# How to break out from a fold function in haskell when the accumulator met a certain condition?

One of the options would be using scanl function, which returns a list of intermediate calculations of foldl.

Thus, scanl1 (+) (map someFunction myList) will return the intermediate sums of your calculations. And since Haskell is a lazy language it won't calculate all the values of myList until you need it. For example:

take 5 $scanl1 (+) (map someFunction myList)  will calculate someFunction 5 times and return the list of these 5 results. After that you can use either takeWhile or dropWhile and stop the calculation, when a certain condition is True. For example: head$ dropWhile (< 1000) \$ scanl1 (+) [1..1000000000]


will stop the calculation, when sum of the numbers reaches 1000 and returns 1035.

Another technique is to use a foldM with Either to capture the early termination effect.
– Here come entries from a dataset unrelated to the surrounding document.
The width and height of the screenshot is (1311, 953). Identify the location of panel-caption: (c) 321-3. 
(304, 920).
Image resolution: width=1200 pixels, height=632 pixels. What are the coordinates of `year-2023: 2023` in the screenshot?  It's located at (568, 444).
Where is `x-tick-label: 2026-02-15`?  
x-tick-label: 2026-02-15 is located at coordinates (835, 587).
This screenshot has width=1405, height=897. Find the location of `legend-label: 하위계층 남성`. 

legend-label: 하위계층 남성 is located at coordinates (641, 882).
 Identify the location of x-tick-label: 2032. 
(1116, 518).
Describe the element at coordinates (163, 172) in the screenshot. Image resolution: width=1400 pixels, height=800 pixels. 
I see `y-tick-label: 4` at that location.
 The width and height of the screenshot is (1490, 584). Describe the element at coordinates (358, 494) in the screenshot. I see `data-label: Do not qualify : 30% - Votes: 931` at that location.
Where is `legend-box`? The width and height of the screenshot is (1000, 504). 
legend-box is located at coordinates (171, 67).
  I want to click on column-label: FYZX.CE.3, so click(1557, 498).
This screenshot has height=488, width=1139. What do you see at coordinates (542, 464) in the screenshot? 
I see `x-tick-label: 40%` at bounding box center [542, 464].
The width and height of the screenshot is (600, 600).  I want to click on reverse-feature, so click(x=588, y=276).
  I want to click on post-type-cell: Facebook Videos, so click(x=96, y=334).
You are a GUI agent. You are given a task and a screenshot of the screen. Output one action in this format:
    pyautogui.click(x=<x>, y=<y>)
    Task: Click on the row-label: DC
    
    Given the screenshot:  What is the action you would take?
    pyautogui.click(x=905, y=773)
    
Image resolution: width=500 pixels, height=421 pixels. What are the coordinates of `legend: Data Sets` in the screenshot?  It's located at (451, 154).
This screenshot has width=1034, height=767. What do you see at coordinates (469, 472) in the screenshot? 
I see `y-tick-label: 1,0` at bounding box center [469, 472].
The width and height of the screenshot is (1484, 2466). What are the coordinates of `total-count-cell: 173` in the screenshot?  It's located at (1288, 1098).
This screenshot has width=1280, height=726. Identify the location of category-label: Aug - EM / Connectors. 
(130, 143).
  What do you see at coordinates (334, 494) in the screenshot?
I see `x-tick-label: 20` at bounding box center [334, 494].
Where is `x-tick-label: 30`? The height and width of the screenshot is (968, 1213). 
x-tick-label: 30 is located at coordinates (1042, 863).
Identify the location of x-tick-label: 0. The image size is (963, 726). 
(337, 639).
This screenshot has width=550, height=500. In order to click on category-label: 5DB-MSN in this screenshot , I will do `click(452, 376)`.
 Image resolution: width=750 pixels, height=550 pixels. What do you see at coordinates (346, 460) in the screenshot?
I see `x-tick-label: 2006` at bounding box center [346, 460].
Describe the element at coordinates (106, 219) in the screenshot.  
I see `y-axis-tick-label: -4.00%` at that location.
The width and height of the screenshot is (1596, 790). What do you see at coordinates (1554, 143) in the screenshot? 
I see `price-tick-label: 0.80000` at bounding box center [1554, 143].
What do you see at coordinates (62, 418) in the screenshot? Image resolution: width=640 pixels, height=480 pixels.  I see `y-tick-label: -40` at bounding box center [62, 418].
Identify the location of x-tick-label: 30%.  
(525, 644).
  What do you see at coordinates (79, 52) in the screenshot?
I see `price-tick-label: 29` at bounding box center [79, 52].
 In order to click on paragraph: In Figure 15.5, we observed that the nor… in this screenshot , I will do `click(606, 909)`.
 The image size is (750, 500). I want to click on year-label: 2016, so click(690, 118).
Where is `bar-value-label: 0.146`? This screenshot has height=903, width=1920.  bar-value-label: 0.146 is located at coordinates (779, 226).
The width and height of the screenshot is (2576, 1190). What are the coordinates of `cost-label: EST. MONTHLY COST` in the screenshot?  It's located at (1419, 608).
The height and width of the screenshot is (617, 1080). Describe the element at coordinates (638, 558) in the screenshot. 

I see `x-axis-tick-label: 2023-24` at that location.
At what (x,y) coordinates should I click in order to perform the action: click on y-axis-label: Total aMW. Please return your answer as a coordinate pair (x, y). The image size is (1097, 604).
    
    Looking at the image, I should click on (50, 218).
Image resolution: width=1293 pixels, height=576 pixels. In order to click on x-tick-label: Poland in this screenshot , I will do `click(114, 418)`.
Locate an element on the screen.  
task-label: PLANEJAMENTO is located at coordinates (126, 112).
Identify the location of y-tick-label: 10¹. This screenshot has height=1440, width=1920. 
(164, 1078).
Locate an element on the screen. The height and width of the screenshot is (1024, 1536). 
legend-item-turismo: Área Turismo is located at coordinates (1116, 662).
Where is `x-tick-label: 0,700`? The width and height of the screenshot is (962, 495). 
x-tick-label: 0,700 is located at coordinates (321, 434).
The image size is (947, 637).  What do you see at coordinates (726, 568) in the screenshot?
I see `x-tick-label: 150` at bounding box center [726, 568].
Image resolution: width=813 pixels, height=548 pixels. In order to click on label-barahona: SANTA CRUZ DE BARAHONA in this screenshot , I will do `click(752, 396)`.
Left signals early termination.

import Control.Monad(foldM)

sumSome :: (Num n,Ord n) => n -> [n] -> Either n n
sumSome thresh = foldM f 0
where
f a n
| a >= thresh = Left a
| otherwise   = Right (a+n)


To ignore the exit condition, just compose with either id id.

sumSome' :: (Num n,Ord n) => n -> [n] -> n
sumSome' n = either id id . sumSome n


Use a bounded addition operator instead of (+) with foldl.

foldl (\b a -> b + if b > someThreshold then 0 else a) 0 (map someFunction myList)


Because Haskell is non-strict, only calls to someFunction that are necessary to evaluate the if-then-else are themselves evaluated. fold still traverses the entire list.

> foldl (\b a -> b + if b > 10 then 0 else a) 0 (map (trace "foo") [1..20])
foo
foo
foo
foo
foo
15


sum [1..5] > 10, and you can see that trace "foo" only executes 5 times, not 20.

Instead of foldl, though, you should use the strict version foldl' from Data.Foldable.